While everyone knows that the defense budget is large -- even in the numbers that the public sees as the formally admitted figures by the Department of Defense -- the truth is that when one scratches beneath the bureaucratic veneer, national security spending is much larger, nearly double the amount US citizens are told.

A Republican, numbers-compulsive defense wonk at the Center for Defense Information, Winslow Wheeler, has published a great summary of what America's defense budget 'really' is. 

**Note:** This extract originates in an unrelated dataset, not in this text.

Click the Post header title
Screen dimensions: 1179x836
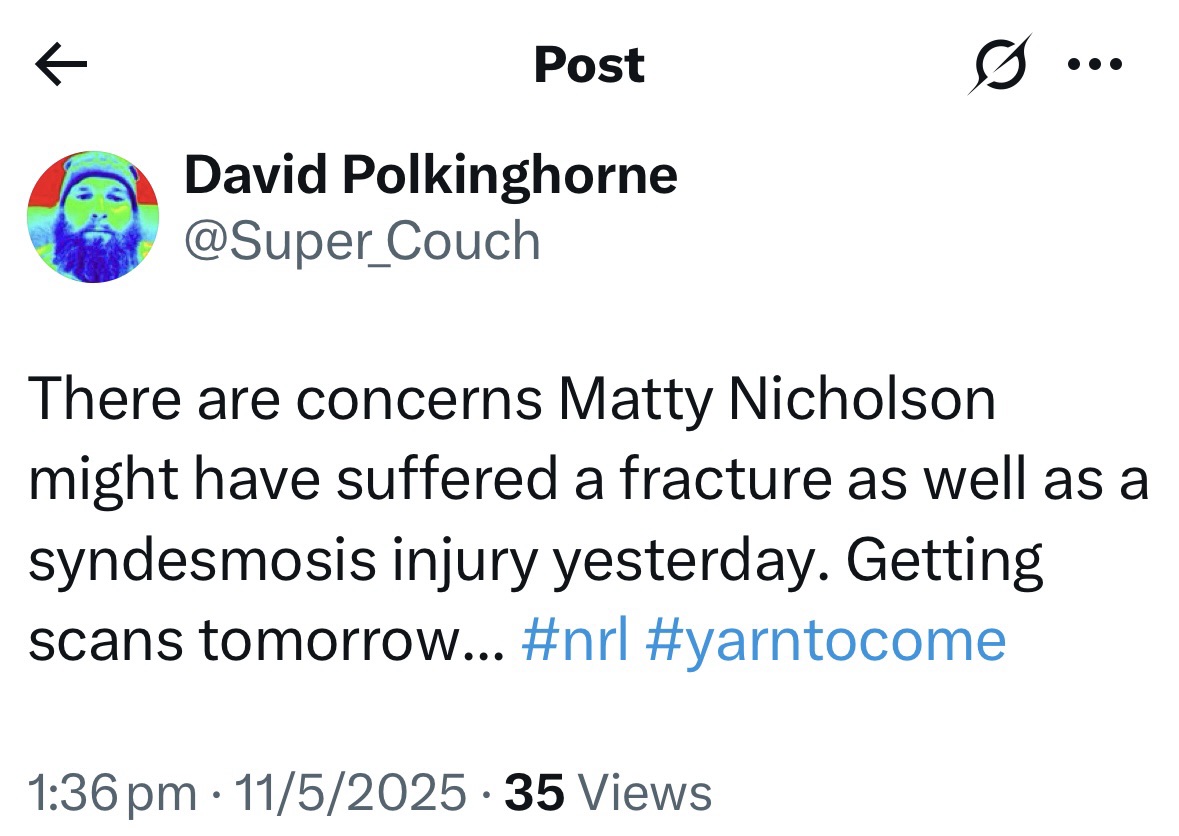tap(589, 65)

Wheeler offers a chart of the budget figures for both 2012 and 2013 -- starting with what is called the "DOD Base Budget (Discretionary)".  He then adds line items from different accounts throughout other parts of the budget that really should be part of what is considered defense and security -- including the odd factoid that the Department of Defense and Office of Management and Budget (OMB) issue different figures of what the DOD Base Budget really is -- with the Pentagon shorting what it gives the media by about $6 billion.

Defense Budget 2012 2013.jpg

Some may quibble with what Wheeler includes in his roster of the nearly $1 trillion the US government is spending to help Americans feel safe -- but I find it a good guide to thinking around the corners of the defense and national security budget.

I also think it's useful to look at the share of "net interest" that Americans are paying for this level of defense expenditure, $$63.7 billion in 2013. 

Just like tax and tip noted on a receipt at a restaurant, perhaps we should require those spending US tax dollars to publicly acknowledge the 'extra tax' their spending entails in terms of interest payments on debt.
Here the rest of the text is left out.